### Directions
Leave out all pictures. Extract exactly the lines from the one containing "You are a GUI" through the end of the data.

### Data for analysis
- - - -

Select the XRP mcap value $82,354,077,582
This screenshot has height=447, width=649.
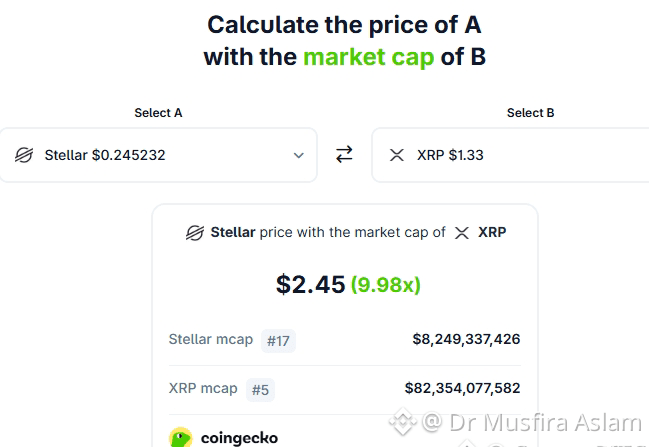[462, 388]
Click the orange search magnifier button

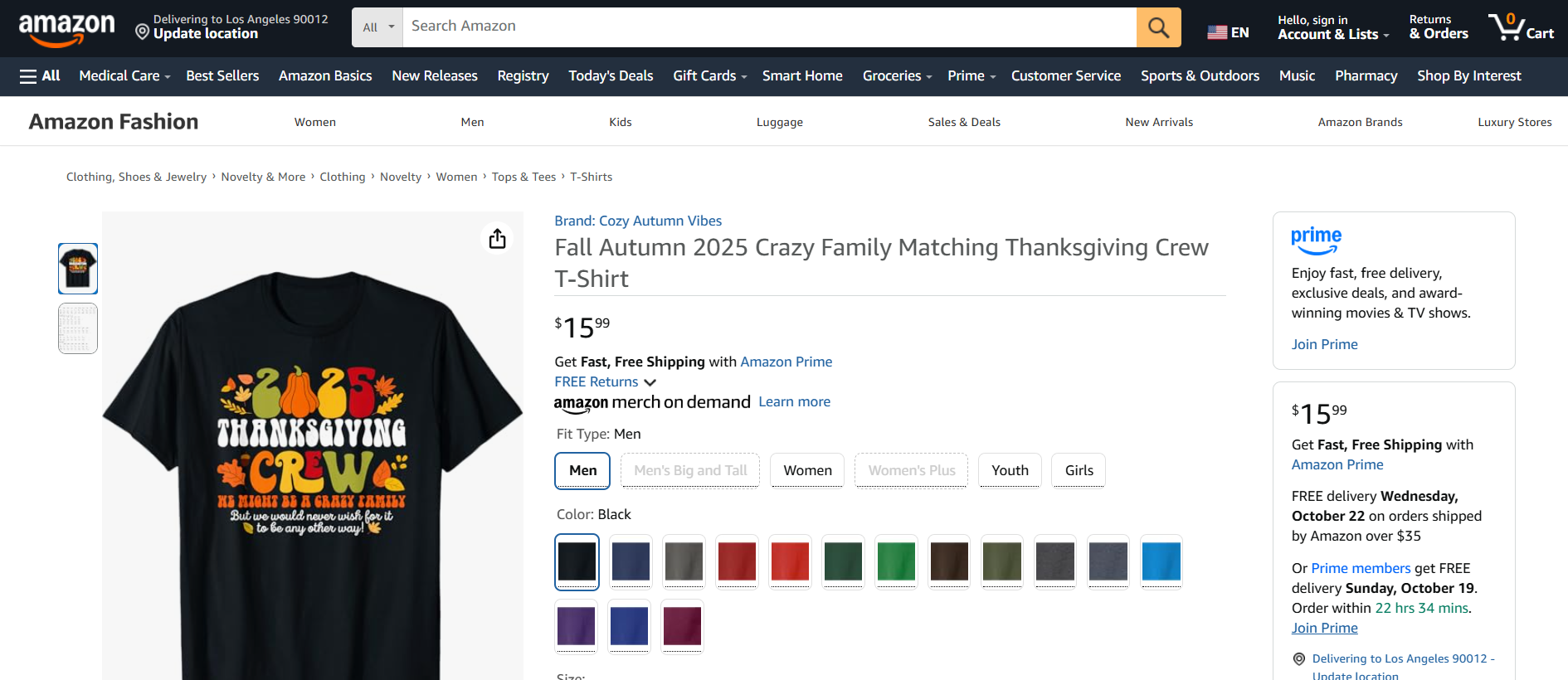pos(1158,27)
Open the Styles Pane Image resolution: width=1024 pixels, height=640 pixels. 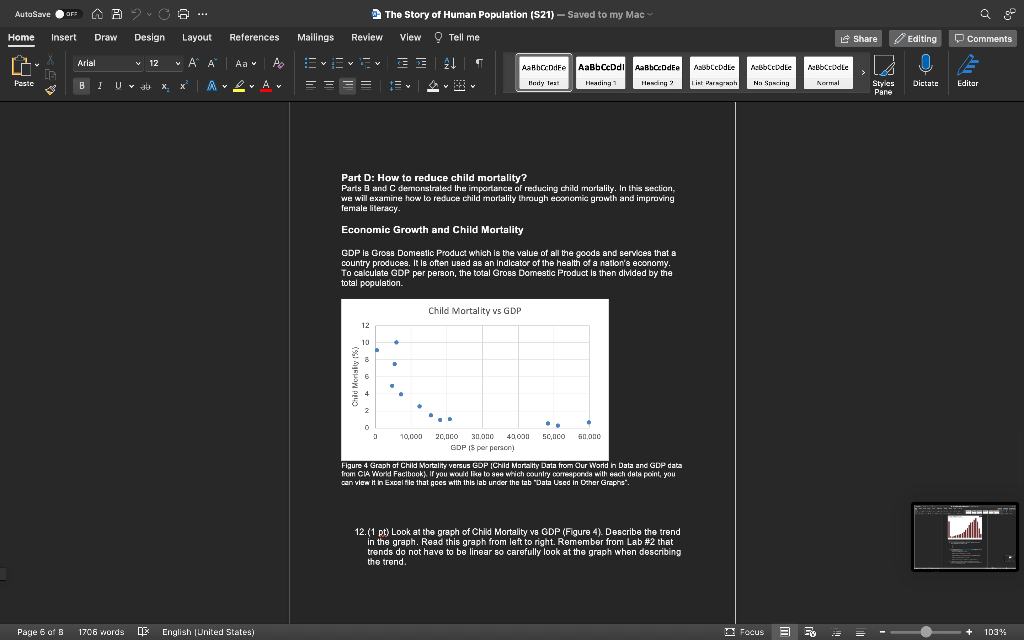pos(883,74)
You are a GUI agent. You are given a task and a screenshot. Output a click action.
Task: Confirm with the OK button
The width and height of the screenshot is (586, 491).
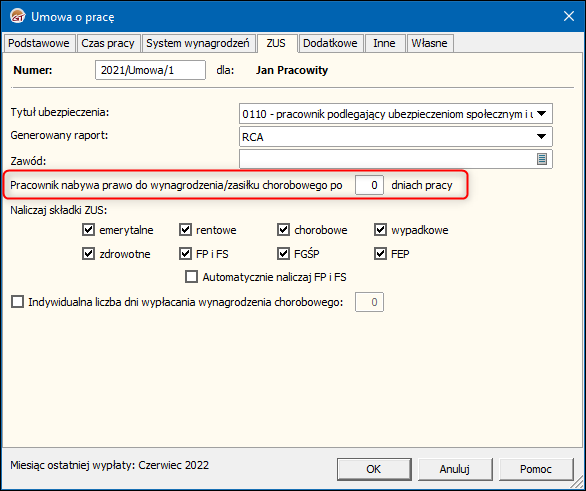[374, 469]
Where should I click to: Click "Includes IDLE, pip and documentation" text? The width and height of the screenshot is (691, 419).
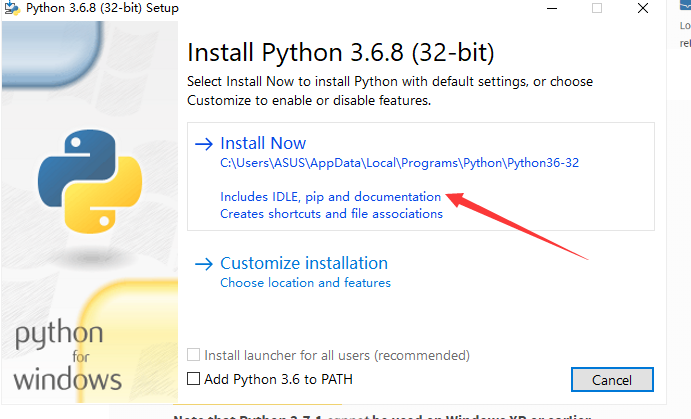[330, 197]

- - - -

### Exercise output
You are a GUI agent. You are given a task and a screenshot. Output a click action.
Task: Confirm with the OK button
The width and height of the screenshot is (586, 491).
[374, 469]
Where should I click to: Click "Includes IDLE, pip and documentation" text? The width and height of the screenshot is (691, 419).
[330, 197]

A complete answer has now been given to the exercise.